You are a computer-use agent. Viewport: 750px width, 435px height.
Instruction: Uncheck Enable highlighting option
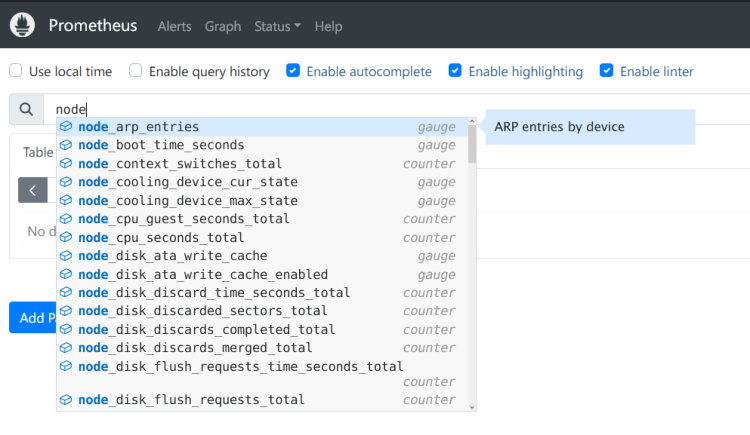coord(455,71)
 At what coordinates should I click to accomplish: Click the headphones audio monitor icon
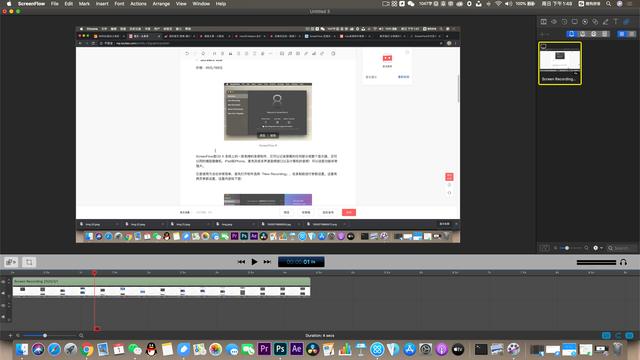[x=623, y=262]
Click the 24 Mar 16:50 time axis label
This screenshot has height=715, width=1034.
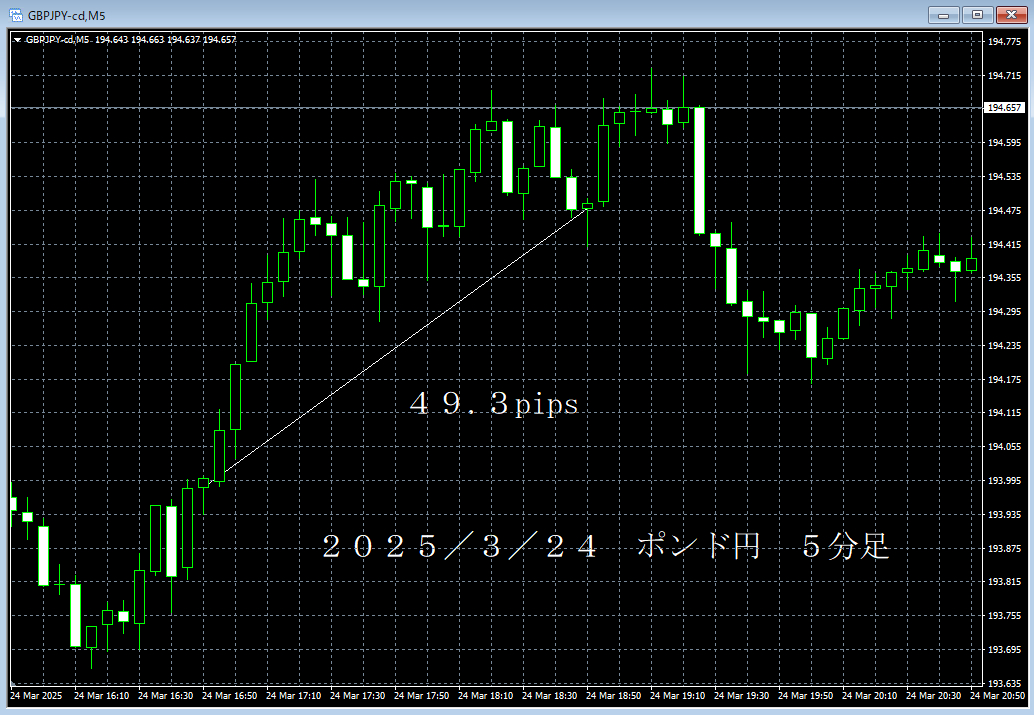pos(230,696)
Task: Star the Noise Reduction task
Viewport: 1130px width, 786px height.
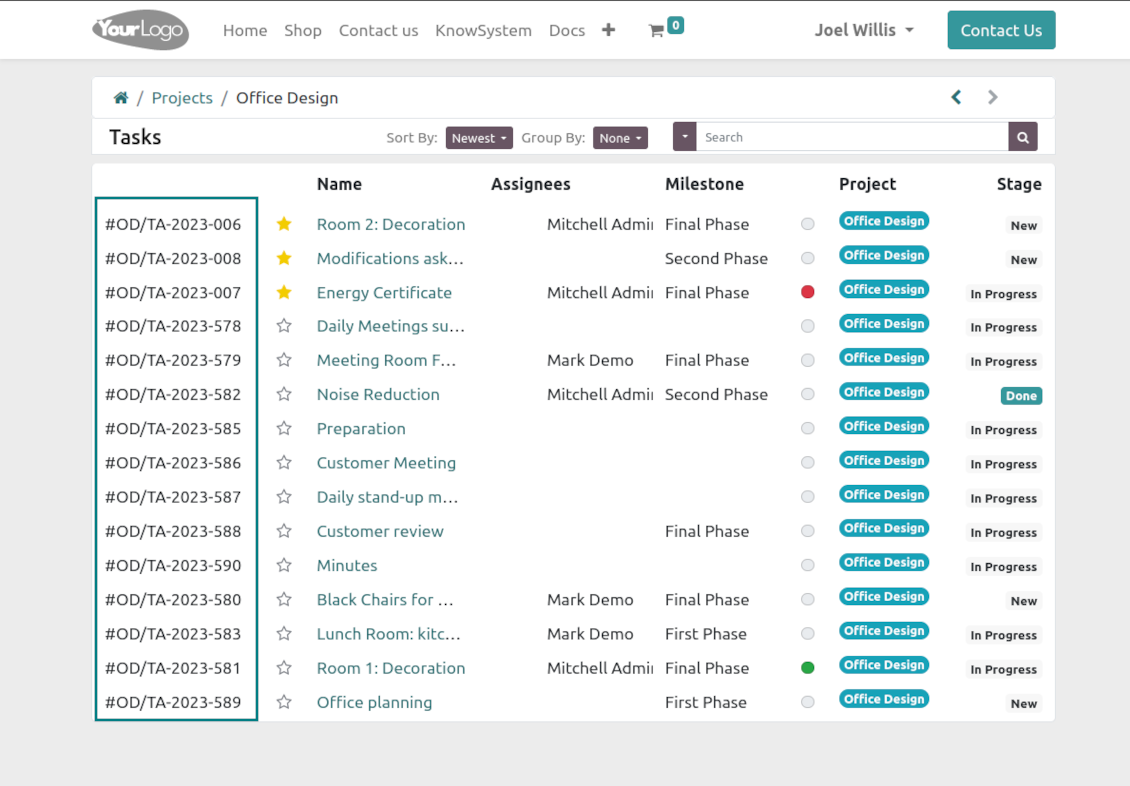Action: (x=284, y=395)
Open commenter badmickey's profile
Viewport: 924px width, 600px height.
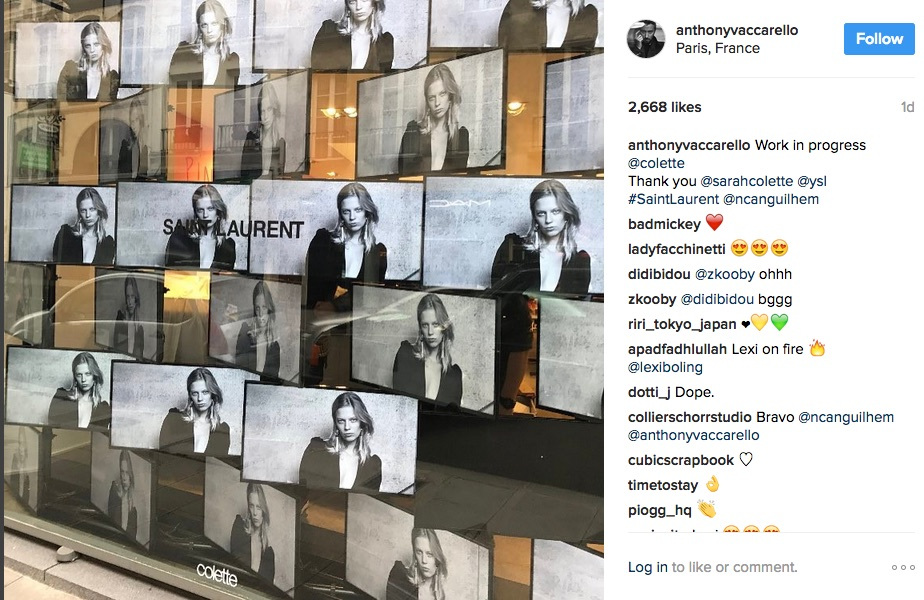664,224
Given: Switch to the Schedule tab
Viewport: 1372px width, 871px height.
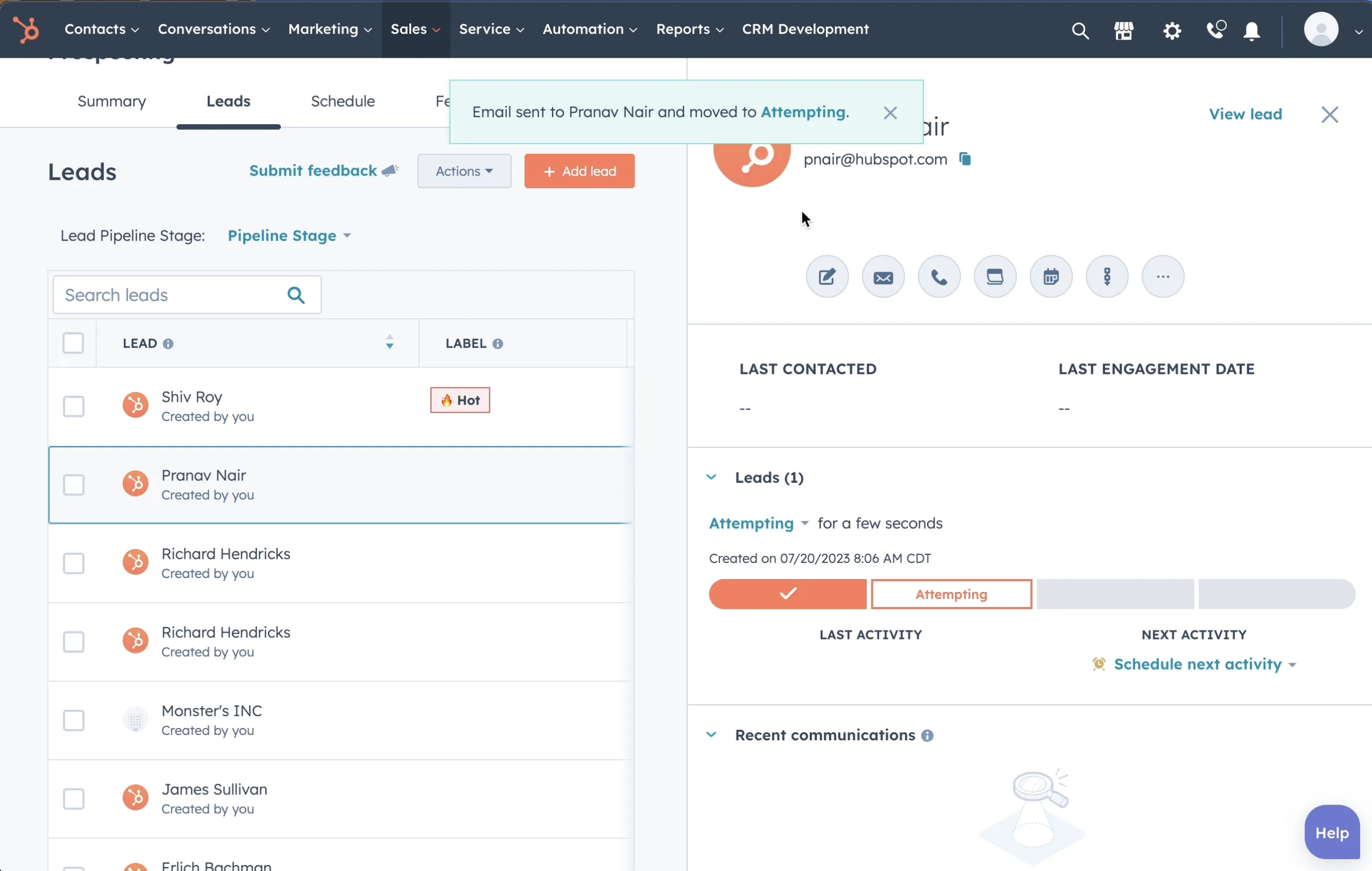Looking at the screenshot, I should pos(342,101).
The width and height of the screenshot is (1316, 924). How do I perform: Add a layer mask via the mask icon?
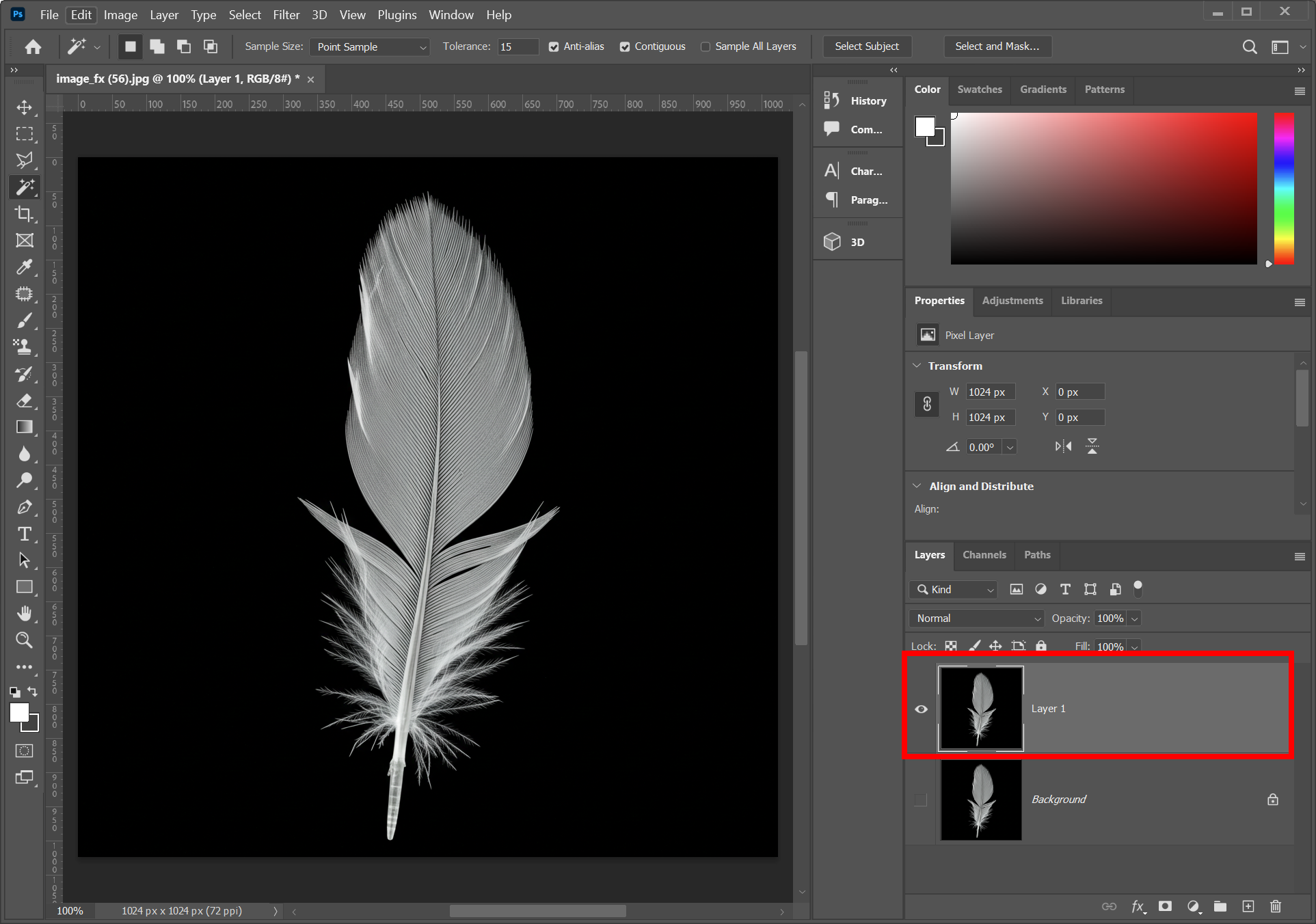tap(1165, 906)
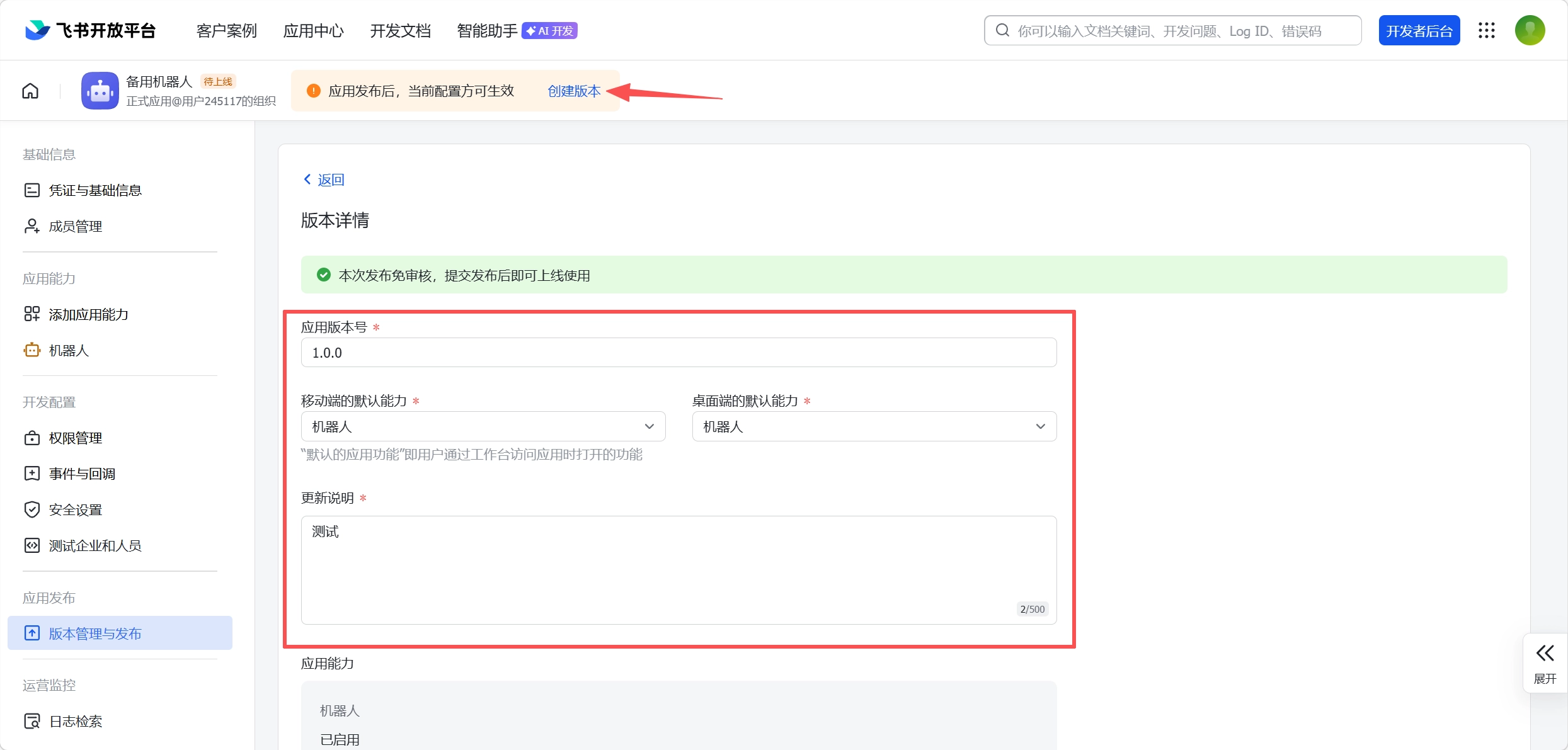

● ● ●

Problema a resolver: Atualize as linhas desde a que contém "Click the 24 Mar 16:50 time axis label" até a última, trocando "Viewport" por "Área visível" e mantendo todo o resto igual. Não inclua as imagens na resposta.

Resposta do exercício:
Click the 24 Mar 16:50 time axis label
This screenshot has height=715, width=1034.
pos(230,696)
Task: Star the Noise Reduction task
Área visível: 1130px width, 786px height.
Action: (x=284, y=395)
Open commenter badmickey's profile
Área visível: 924px width, 600px height.
664,224
Given: Switch to the Schedule tab
Área visível: 1372px width, 871px height.
Looking at the screenshot, I should pos(342,101).
The width and height of the screenshot is (1316, 924). How do I perform: Add a layer mask via the mask icon?
tap(1165, 906)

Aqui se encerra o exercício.